3. Apport théorique
On mesure ainsi combien il est difficile d'assigner Françoise Dolto à une place univoque. Même à s'en tenir à la psychanalyste, c'est en vain qu'on a voulu la réduire à n'être qu'une praticienne, sans doute hors du commun, mais trop singulière justement pour avoir soi-disant quoi que ce soit à transmettre qui vaille enseignement à portée théorique. Ces jugements hâtifs ont méconnu en fait toute la part authentiquement conceptualisatrice de son œuvre, dont un élément significatif est fourni par le travail qu'elle a consacré à la sexualité féminine (Sexualité féminine, 1985, rééd. 1996). Un travail qui ne peut se comprendre toutefois que replacé lui-même dans la perspective de ce qui reste l'apport théorique essentiel de Françoise Dolto, son élaboration dite de l'image inconsciente du corps. On mesure aujourd'hui que cette contribution théorique n'a pas de valeur que locale, partielle, limitée, mais que, tout en restant dans une ligne freudienne, elle implique une certaine façon de réinterroger les fondements doctrinaux de la psychanalyse, en y repensant notamment la place du corps, pris dans le langage.
Nous évoquions en commençant la référence déterminante à la chrétienté. C'est à coup sûr l'une des clés pour comprendre l'assemblage de cette vie de pensée, d'action et d'engagement.
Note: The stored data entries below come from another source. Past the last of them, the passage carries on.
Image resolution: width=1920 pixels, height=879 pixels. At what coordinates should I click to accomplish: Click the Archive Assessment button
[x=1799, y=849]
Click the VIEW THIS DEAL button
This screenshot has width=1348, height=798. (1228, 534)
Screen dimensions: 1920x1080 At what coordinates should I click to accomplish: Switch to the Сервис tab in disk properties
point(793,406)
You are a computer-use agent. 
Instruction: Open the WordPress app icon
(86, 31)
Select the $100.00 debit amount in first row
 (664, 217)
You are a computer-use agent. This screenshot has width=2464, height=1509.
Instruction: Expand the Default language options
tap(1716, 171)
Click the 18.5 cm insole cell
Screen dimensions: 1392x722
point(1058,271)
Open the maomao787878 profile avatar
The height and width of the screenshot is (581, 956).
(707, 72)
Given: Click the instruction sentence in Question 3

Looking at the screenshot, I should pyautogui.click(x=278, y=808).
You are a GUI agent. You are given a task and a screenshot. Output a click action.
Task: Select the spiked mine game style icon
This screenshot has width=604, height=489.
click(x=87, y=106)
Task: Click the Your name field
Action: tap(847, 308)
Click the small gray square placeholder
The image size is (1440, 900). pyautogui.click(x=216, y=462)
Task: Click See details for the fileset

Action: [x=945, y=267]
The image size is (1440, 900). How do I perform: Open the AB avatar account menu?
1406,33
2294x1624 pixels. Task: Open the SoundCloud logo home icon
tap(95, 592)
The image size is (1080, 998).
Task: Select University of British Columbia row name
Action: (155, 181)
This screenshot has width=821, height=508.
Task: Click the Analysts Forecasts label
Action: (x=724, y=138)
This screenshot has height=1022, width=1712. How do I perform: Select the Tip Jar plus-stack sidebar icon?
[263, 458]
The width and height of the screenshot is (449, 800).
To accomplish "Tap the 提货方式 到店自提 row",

Loin de toute « bondieuserie » – dont Françoise Dolto s'est employée à dénoncer plutôt les ravages culpabilisateurs –, la religion est ici ce qui permet de nouer les fils de cette œuvre, de saisir comment elle procède, de ce qu'enseignent pour Françoise Dolto et l'Évangile et la psychanalyse, à savoir une éthique du désir qui sous-tend et oriente chez l'humain l'incarnation du sujet.